• _TESTO_:
Ma poco tempo dopo si scatenò una nuova ondata di arresti. E in un secondo processo (lo apprendemmo un venerdí santo in carcere) il Tribunale del popolo, oltre a comminare una serie di pene detentive, pronunciò altre tre condanne a morte: contro il professor Huber, Willi Graf e Alexander Schmorell.

Fra gli appunti del professor Huber, il quale aveva continuato instancabilmente a occuparsi, anche in carcere, prima e dopo la condanna, dei suoi studi, fu trovata la bozza, che riportiamo, delle «Ultime parole dell'accusato». Queste parole, secondo quel che è stato riferito, furono ripetute, almeno quanto al senso, davanti al Tribunale del popolo:

Come cittadino tedesco, come professore universitario tedesco e come essere politico, considero non solo un diritto, ma un dovere morale, cooperare al destino della Germania, svelare dei mali evidenti e combatterli... Ciò a cui miravo era il risveglio degli ambienti studenteschi, non mediante un'organizzazione, ma attraverso semplici parole, per provocare, non un gesto di violenza, ma la comprensione morale dei gravi mali presenti della vita politica. Il ritorno a principi chiari, morali, allo Stato di diritto, alla mutua fiducia tra gli uomini, non è un'illegalità, ma, al contrario, il ripristino della legalità. In conformità all'imperativo categorico di Kant, mi sono domandato che cosa sarebbe accaduto se questa massima soggettiva del mio agire fosse divenuta legge generale. Non c'è che una risposta: si ristabilirebbe 1'ordine, la sicurezza, la fiducia nel nostro ordinamento statale, nella nostra vita politica. Tutti coloro che sono dotati di senso di responsabilità morale, unirebbero le loro voci alla nostra contro il minaccioso, tirannico predominio della mera violenza sul diritto, del mero arbitrio sopra la volontà del bene morale. L'esigenza della libera autodeterminazione anche del piú piccolo gruppo etnico viene brutalmente soffocata in tutta Europa, non meno del diritto alla salvaguardia delle caratteristiche razziali e nazionali. L'esigenza fondamentale, quella cioè di una vera comunità nazionale, è annientata dalla sistematica distruzione della fiducia reciproca fra i suoi membri. Non v'è giudizio piú terribile su una comunità nazionale, che dover confessare, come tutti dobbiamo fare, che nessuno si sente sicuro dei propri vicini, né il padre dei propri figli.

• _DATI DEGLI ESERCIZI_:
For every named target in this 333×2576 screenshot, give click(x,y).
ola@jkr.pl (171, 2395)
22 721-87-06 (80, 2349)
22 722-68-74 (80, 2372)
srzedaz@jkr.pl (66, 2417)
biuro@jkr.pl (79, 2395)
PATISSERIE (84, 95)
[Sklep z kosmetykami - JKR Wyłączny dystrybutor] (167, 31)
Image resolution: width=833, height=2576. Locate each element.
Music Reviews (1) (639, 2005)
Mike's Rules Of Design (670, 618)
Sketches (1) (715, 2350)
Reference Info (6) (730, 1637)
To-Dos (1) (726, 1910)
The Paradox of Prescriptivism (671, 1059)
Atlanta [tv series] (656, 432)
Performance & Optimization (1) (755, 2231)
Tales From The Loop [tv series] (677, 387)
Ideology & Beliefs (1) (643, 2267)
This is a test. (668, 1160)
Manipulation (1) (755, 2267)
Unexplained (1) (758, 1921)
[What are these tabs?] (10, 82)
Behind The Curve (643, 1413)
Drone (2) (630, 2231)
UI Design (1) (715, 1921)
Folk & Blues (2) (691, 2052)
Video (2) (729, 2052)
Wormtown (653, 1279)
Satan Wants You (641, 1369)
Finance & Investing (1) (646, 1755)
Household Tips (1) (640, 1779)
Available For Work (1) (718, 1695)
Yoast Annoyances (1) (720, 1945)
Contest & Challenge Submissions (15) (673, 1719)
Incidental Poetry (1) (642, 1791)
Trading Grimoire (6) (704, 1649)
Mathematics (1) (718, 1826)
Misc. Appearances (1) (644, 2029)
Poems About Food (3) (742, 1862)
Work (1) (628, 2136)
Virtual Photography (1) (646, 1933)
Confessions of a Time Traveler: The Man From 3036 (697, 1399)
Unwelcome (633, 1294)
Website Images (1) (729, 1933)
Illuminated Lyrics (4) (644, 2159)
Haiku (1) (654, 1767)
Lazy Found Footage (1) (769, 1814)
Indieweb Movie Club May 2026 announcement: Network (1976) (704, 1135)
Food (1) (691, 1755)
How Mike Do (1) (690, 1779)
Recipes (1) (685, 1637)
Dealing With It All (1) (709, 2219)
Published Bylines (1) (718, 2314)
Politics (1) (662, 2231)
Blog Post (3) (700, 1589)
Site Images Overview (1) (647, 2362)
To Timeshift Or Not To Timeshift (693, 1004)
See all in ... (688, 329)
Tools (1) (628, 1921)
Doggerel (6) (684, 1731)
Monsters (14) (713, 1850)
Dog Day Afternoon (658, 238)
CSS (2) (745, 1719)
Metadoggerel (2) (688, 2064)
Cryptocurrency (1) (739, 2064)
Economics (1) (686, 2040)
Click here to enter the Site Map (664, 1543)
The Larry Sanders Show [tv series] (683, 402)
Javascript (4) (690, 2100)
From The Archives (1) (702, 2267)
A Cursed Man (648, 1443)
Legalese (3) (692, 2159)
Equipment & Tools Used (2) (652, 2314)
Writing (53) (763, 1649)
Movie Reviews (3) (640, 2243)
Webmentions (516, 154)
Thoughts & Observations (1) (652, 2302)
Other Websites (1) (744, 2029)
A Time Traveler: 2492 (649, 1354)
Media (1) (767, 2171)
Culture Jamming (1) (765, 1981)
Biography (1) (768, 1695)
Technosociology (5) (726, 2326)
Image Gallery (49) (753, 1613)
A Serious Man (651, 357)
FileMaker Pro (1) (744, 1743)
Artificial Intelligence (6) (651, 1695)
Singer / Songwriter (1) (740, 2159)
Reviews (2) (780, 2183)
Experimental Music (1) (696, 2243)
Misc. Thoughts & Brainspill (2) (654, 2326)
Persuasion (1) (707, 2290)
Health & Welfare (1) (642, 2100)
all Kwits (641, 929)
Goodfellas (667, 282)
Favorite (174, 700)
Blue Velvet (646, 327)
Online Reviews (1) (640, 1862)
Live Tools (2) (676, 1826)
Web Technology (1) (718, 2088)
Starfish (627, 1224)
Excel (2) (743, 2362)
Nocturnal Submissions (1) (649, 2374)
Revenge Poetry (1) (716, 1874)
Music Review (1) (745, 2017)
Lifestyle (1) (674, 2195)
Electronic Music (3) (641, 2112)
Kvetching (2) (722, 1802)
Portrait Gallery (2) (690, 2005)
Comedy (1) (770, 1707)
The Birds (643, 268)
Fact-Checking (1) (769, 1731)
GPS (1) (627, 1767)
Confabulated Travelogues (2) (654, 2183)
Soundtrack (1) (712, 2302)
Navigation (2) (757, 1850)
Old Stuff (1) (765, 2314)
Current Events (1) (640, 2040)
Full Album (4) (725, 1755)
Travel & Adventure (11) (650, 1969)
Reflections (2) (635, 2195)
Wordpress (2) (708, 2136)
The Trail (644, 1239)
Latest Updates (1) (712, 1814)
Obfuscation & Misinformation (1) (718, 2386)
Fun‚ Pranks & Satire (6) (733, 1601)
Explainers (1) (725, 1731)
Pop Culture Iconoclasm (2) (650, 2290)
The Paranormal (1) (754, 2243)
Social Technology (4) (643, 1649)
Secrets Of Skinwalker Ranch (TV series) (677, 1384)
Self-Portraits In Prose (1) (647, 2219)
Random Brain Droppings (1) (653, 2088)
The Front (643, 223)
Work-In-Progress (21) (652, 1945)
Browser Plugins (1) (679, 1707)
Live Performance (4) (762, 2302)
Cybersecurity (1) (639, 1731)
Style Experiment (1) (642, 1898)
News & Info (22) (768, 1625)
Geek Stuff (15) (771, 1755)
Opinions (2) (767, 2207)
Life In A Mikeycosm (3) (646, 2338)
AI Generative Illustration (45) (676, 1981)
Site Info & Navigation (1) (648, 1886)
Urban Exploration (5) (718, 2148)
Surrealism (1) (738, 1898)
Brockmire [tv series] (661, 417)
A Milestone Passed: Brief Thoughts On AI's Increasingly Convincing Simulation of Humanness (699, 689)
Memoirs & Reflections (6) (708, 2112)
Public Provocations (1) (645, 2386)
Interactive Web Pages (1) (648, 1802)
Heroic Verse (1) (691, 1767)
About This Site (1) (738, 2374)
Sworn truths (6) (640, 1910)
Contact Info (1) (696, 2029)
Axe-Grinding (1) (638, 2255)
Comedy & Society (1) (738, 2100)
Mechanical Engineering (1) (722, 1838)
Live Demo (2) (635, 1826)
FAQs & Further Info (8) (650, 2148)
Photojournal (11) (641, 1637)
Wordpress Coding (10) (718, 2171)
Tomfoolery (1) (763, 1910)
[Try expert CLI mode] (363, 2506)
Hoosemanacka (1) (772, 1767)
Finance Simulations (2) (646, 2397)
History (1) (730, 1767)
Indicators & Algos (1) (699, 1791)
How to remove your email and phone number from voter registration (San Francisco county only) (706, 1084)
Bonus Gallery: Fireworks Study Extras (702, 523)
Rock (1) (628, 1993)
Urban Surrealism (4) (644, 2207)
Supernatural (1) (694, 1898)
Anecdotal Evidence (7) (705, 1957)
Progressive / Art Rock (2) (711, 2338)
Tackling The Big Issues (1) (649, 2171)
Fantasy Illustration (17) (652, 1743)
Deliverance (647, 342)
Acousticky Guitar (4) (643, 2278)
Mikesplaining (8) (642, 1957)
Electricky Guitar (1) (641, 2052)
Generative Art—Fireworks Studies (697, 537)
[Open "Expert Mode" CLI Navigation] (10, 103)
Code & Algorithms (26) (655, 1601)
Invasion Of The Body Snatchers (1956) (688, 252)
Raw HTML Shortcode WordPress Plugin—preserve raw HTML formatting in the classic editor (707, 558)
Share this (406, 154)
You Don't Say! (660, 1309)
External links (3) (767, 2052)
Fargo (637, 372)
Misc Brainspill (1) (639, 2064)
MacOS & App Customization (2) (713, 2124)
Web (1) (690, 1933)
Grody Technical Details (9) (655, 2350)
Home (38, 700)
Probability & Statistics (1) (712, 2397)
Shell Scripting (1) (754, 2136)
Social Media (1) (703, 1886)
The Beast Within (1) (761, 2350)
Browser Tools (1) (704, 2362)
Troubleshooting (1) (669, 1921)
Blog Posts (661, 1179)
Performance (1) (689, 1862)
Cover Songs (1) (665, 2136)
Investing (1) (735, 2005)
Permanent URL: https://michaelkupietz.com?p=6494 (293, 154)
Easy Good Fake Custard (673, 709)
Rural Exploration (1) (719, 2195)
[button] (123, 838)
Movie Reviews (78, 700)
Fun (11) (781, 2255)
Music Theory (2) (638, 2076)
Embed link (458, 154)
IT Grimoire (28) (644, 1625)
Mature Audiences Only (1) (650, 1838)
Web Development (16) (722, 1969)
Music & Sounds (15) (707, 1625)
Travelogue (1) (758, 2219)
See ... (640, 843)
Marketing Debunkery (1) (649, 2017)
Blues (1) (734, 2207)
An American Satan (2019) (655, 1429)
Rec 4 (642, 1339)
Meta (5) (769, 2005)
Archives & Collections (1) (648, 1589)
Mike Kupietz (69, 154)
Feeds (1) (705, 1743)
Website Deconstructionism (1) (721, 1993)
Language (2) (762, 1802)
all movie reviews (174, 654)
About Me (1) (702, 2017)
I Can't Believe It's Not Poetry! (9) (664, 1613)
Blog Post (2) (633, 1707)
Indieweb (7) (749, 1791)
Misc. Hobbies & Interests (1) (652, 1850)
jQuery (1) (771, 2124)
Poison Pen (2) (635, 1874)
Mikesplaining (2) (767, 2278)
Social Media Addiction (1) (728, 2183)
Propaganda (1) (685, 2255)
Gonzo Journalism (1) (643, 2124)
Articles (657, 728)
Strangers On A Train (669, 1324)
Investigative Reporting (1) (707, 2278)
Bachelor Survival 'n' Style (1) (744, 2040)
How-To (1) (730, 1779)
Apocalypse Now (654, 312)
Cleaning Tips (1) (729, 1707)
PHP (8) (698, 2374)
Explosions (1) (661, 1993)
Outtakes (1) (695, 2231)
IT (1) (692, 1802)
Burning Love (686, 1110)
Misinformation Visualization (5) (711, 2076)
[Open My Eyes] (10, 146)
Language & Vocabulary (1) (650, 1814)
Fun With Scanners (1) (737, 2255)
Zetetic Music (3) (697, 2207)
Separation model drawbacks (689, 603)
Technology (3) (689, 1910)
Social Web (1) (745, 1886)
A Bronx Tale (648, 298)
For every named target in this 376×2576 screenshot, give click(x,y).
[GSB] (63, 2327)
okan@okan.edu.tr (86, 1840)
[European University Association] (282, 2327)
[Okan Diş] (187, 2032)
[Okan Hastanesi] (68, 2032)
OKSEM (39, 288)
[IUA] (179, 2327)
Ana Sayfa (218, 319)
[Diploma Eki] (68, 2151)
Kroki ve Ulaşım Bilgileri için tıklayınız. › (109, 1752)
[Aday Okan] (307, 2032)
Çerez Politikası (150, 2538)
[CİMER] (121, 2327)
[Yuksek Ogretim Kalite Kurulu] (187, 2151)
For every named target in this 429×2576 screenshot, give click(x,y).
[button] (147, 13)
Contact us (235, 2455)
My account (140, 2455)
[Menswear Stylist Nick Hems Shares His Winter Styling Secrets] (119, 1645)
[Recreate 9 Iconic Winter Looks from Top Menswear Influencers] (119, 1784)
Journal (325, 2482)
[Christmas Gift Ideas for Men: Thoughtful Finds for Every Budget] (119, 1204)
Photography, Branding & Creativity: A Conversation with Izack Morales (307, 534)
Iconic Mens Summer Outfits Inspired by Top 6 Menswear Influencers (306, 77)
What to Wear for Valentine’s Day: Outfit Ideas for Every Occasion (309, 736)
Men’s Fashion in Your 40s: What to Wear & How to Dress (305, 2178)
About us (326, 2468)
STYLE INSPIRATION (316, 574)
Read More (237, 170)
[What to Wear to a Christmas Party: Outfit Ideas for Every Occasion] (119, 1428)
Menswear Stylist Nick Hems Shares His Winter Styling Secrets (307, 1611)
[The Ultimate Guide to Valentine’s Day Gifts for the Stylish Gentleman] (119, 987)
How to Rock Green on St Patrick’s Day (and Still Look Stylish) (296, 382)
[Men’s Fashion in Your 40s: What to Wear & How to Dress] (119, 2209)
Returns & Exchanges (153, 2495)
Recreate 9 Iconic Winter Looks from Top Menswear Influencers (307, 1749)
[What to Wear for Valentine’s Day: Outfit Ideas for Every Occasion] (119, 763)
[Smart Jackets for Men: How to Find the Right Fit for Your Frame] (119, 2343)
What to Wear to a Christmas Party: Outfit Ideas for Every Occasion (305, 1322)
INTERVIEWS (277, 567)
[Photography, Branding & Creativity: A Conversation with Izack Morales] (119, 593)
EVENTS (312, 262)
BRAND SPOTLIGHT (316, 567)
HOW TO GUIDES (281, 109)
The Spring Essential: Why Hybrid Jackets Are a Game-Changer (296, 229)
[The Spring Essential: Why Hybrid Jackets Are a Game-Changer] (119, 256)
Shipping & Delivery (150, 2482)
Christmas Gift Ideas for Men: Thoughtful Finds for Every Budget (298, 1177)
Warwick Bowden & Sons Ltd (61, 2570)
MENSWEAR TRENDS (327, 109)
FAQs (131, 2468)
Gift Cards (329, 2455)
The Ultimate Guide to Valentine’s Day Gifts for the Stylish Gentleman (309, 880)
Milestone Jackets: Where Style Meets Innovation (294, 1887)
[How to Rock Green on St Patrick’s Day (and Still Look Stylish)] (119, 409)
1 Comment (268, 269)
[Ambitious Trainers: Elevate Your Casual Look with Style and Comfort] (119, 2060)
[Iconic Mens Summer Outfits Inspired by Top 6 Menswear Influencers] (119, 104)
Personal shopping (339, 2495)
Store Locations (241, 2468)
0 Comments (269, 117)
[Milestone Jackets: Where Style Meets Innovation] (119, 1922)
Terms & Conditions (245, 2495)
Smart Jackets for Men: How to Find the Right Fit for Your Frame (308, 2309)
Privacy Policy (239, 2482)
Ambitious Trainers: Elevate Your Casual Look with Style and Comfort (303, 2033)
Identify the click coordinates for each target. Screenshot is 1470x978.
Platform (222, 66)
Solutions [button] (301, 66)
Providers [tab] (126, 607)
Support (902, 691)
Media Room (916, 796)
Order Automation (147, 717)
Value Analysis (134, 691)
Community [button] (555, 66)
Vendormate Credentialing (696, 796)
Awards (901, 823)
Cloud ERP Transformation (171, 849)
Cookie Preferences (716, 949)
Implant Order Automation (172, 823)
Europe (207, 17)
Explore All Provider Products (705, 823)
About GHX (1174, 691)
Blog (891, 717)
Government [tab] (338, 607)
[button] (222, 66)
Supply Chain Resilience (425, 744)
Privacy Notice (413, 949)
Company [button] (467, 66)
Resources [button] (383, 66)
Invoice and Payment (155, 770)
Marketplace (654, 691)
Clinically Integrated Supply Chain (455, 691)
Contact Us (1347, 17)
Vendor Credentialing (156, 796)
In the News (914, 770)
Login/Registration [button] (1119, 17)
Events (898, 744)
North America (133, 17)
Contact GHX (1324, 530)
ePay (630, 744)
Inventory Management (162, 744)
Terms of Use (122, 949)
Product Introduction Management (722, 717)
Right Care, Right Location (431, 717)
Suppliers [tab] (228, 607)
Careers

• _ESERCIZI_:
• a. Nel testo, quale ragione dà il professor Huber per sostenere che il ritorno a principi morali e allo Stato di diritto non è un'illegalità? Spiegalo in una o due frasi.
• b. Tra le righe dei dati, riscrivi quelle che vanno dalla riga che contiene "Blue Velvet (646, 327)" fino a quella che contiene "Music Review (1) (745, 2017)", sostituendo "Tools" con "Utilities". Tutto il resto deve rimanere uguale.

• _SOLUZIONI_:
• a. Secondo Huber, quel ritorno non è un'illegalità perché è, al contrario, il ripristino della legalità. Applicando l'imperativo categorico di Kant, conclude che, se la massima del suo agire diventasse legge generale, si ristabilirebbero l'ordine, la sicurezza e la fiducia nell'ordinamento statale.

• b.
Blue Velvet (646, 327)
Online Reviews (1) (640, 1862)
Live Utilities (2) (676, 1826)
Web Technology (1) (718, 2088)
Starfish (627, 1224)
Excel (2) (743, 2362)
Nocturnal Submissions (1) (649, 2374)
Revenge Poetry (1) (716, 1874)
Music Review (1) (745, 2017)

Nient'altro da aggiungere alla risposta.